Brain–computer interface in humans
9360
Conversational Interface paper
published in 2011
by Eric C. Leuthardt, Charles Gaona, Mohit Sharma, Nicholas Szrama, Jarod Roland, Zac Freudenberg, Jamie Solis, Jonathan Breshears and Gerwin Schalk
in
Applications,
User Client Technology,
Societal integration,
Psychology
Electrocorticography (ECoG) has emerged as a new signal platform for brain–computer interface (BCI) systems. Classically, the cortical physiology that has been commonly investigated and utilized for device control in humans has been brain signals from the sensorimotor cortex. Hence, it was unknown whether other neurophysiological substrates, such as the speech network, could be used to further improve on or complement existing motor-based control paradigms.
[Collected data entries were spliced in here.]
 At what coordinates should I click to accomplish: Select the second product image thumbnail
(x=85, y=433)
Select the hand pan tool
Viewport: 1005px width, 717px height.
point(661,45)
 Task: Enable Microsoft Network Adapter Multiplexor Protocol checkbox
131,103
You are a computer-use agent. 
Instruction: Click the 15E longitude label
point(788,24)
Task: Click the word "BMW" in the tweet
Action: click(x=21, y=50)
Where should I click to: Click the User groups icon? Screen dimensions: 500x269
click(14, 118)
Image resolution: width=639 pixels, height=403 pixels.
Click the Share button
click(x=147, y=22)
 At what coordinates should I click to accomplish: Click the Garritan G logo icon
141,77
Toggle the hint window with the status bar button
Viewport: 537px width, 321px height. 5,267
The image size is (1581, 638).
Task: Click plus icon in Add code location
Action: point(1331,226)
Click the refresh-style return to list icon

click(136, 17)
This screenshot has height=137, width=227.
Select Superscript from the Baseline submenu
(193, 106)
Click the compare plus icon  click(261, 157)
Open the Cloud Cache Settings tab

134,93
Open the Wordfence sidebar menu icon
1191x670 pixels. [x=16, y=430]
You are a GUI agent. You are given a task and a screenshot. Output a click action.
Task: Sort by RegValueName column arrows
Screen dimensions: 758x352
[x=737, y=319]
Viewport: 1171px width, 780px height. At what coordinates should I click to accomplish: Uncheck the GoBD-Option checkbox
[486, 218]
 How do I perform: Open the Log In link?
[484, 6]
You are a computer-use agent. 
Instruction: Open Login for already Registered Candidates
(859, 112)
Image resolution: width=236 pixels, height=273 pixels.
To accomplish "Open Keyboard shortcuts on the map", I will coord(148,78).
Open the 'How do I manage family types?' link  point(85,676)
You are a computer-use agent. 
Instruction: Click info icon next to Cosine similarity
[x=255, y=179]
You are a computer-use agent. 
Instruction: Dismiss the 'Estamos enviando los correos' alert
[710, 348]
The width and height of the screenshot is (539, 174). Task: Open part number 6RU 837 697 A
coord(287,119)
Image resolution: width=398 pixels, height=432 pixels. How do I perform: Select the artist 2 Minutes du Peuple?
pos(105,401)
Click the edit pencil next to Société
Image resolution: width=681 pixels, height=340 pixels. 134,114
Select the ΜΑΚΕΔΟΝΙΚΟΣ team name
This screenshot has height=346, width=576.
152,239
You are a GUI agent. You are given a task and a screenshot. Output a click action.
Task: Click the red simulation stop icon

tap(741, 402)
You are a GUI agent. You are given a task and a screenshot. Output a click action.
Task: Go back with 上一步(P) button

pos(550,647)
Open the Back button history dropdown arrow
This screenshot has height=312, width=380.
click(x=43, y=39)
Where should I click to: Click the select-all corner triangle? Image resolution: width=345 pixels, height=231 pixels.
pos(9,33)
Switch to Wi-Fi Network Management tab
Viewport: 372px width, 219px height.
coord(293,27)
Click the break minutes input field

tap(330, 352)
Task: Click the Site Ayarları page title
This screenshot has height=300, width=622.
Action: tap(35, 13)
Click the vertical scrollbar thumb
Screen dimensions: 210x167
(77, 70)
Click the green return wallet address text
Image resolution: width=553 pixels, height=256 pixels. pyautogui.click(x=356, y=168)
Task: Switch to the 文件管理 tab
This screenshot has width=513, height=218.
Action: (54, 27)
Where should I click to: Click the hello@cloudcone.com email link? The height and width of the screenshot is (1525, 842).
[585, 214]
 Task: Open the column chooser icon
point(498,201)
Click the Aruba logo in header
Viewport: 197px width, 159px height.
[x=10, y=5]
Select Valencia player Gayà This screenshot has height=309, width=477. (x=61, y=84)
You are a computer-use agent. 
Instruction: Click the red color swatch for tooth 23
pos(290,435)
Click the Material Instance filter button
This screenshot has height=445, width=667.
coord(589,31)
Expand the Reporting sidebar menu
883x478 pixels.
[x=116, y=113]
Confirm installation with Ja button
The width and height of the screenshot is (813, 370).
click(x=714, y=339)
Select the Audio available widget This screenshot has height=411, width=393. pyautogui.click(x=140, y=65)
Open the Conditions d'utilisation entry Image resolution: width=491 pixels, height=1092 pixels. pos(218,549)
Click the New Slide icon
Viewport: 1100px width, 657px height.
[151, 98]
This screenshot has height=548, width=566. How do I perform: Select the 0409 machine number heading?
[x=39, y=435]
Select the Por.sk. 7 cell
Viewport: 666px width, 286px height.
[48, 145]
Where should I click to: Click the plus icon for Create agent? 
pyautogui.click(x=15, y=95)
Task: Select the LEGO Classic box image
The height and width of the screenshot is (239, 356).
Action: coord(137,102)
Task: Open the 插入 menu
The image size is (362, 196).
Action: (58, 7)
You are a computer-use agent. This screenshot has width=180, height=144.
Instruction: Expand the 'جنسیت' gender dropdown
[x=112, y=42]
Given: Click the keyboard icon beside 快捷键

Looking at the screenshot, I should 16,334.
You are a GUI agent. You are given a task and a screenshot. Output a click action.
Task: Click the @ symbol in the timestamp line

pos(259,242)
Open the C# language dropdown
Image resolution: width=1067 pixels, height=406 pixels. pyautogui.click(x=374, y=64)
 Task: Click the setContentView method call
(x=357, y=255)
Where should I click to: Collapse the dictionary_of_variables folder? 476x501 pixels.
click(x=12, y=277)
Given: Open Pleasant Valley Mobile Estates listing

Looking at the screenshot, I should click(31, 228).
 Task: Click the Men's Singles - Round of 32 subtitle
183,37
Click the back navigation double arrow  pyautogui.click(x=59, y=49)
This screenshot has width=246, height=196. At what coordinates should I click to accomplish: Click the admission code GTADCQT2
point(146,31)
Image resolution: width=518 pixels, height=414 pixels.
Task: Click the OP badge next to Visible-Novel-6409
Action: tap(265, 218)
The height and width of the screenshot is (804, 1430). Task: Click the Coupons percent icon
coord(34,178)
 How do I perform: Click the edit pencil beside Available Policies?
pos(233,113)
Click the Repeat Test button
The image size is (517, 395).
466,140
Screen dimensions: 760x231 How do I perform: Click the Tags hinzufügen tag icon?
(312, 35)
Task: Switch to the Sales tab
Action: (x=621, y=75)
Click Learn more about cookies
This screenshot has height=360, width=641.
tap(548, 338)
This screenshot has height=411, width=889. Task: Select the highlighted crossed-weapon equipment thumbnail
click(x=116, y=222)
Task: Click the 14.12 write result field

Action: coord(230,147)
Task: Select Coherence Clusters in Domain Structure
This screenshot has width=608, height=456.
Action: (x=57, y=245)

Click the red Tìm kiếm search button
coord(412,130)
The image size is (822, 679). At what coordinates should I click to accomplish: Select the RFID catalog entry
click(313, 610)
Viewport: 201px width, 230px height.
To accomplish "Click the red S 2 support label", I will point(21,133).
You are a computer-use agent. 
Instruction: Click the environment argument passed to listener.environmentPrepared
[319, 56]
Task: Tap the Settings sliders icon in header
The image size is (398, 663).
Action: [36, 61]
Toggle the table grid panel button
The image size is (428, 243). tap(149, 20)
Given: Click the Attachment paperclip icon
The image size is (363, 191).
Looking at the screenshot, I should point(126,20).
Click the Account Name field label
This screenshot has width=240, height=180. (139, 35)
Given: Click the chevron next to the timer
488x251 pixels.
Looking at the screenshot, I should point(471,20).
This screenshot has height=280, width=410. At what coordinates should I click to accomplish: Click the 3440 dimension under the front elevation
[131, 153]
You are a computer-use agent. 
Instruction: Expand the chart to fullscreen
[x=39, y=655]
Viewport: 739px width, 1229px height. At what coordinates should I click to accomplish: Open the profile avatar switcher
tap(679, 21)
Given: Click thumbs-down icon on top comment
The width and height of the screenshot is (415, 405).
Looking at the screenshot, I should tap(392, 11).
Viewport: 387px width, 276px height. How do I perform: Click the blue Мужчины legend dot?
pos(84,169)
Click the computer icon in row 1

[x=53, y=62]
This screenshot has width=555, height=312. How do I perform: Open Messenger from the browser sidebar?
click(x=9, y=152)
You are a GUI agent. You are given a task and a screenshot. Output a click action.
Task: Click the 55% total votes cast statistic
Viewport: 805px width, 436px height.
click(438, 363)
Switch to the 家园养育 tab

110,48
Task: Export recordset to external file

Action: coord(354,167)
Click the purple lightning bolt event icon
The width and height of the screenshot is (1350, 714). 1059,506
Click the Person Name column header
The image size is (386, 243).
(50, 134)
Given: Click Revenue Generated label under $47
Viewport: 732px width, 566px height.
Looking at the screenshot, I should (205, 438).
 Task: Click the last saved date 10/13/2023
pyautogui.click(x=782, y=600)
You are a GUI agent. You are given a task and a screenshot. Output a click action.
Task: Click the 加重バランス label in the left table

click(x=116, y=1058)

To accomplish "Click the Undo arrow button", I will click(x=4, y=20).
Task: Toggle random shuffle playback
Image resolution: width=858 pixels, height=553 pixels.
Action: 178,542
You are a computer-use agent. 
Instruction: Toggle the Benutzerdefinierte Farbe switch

We demonstrate here for the first time that ECoG signals associated with different overt and imagined phoneme articulation can enable invasively monitored human patients to control a one-dimensional computer cursor rapidly and accurately. This phonetic content was distinguishable within higher gamma frequency oscillations and enabled users to achieve final target accuracies between 68% and 91% within 15 min. Additionally, one of the patients achieved robust control using recordings from a microarray consisting of 1 mm spaced microwires. These findings suggest that the cortical network associated with speech could provide an additional cognitive and physiologic substrate for BCI operation and that these signals can be acquired from a cortical array that is small and minimally invasive.